What you need to do: In the rows below, switch every "computer-use agent" to "GUI automation agent" and return all the lines otherwise unchanged.

Information shown:
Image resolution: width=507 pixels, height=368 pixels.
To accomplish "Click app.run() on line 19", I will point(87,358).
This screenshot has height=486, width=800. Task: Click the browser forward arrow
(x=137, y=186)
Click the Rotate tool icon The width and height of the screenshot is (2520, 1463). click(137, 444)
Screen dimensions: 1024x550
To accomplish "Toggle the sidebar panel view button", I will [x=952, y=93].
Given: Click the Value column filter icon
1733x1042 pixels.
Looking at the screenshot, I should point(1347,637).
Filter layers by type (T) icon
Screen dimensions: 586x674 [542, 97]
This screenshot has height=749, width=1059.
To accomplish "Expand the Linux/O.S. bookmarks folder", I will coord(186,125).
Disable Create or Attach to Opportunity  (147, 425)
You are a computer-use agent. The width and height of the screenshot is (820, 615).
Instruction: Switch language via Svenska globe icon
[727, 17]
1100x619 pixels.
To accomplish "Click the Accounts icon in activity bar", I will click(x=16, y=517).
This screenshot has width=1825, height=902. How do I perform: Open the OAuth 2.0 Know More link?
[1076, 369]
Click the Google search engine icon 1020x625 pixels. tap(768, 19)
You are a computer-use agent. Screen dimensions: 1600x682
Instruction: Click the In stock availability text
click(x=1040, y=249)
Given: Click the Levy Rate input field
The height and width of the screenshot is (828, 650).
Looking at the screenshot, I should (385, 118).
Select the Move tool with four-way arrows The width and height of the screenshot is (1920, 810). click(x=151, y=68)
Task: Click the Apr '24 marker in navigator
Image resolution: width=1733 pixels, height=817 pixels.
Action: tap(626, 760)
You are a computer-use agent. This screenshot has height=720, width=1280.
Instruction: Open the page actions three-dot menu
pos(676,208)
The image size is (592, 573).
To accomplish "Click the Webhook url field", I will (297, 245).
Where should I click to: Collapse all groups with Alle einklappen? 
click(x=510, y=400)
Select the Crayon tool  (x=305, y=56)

Finished answer:
Image resolution: width=507 pixels, height=368 pixels.
To accomplish "Click app.run() on line 19", I will point(87,358).
This screenshot has height=486, width=800. Task: Click the browser forward arrow
(x=137, y=186)
Click the Rotate tool icon The width and height of the screenshot is (2520, 1463). click(137, 444)
Screen dimensions: 1024x550
To accomplish "Toggle the sidebar panel view button", I will [x=952, y=93].
Given: Click the Value column filter icon
1733x1042 pixels.
Looking at the screenshot, I should point(1347,637).
Filter layers by type (T) icon
Screen dimensions: 586x674 [542, 97]
This screenshot has height=749, width=1059.
To accomplish "Expand the Linux/O.S. bookmarks folder", I will coord(186,125).
Disable Create or Attach to Opportunity  (147, 425)
You are a GUI automation agent. The width and height of the screenshot is (820, 615).
Instruction: Switch language via Svenska globe icon
[727, 17]
1100x619 pixels.
To accomplish "Click the Accounts icon in activity bar", I will click(x=16, y=517).
This screenshot has width=1825, height=902. How do I perform: Open the OAuth 2.0 Know More link?
[1076, 369]
Click the Google search engine icon 1020x625 pixels. tap(768, 19)
You are a GUI automation agent. Screen dimensions: 1600x682
Instruction: Click the In stock availability text
click(x=1040, y=249)
Given: Click the Levy Rate input field
The height and width of the screenshot is (828, 650).
Looking at the screenshot, I should (385, 118).
Select the Move tool with four-way arrows The width and height of the screenshot is (1920, 810). click(x=151, y=68)
Task: Click the Apr '24 marker in navigator
Image resolution: width=1733 pixels, height=817 pixels.
Action: tap(626, 760)
You are a GUI automation agent. This screenshot has height=720, width=1280.
Instruction: Open the page actions three-dot menu
pos(676,208)
The image size is (592, 573).
To accomplish "Click the Webhook url field", I will (297, 245).
Where should I click to: Collapse all groups with Alle einklappen? 
click(x=510, y=400)
Select the Crayon tool  (x=305, y=56)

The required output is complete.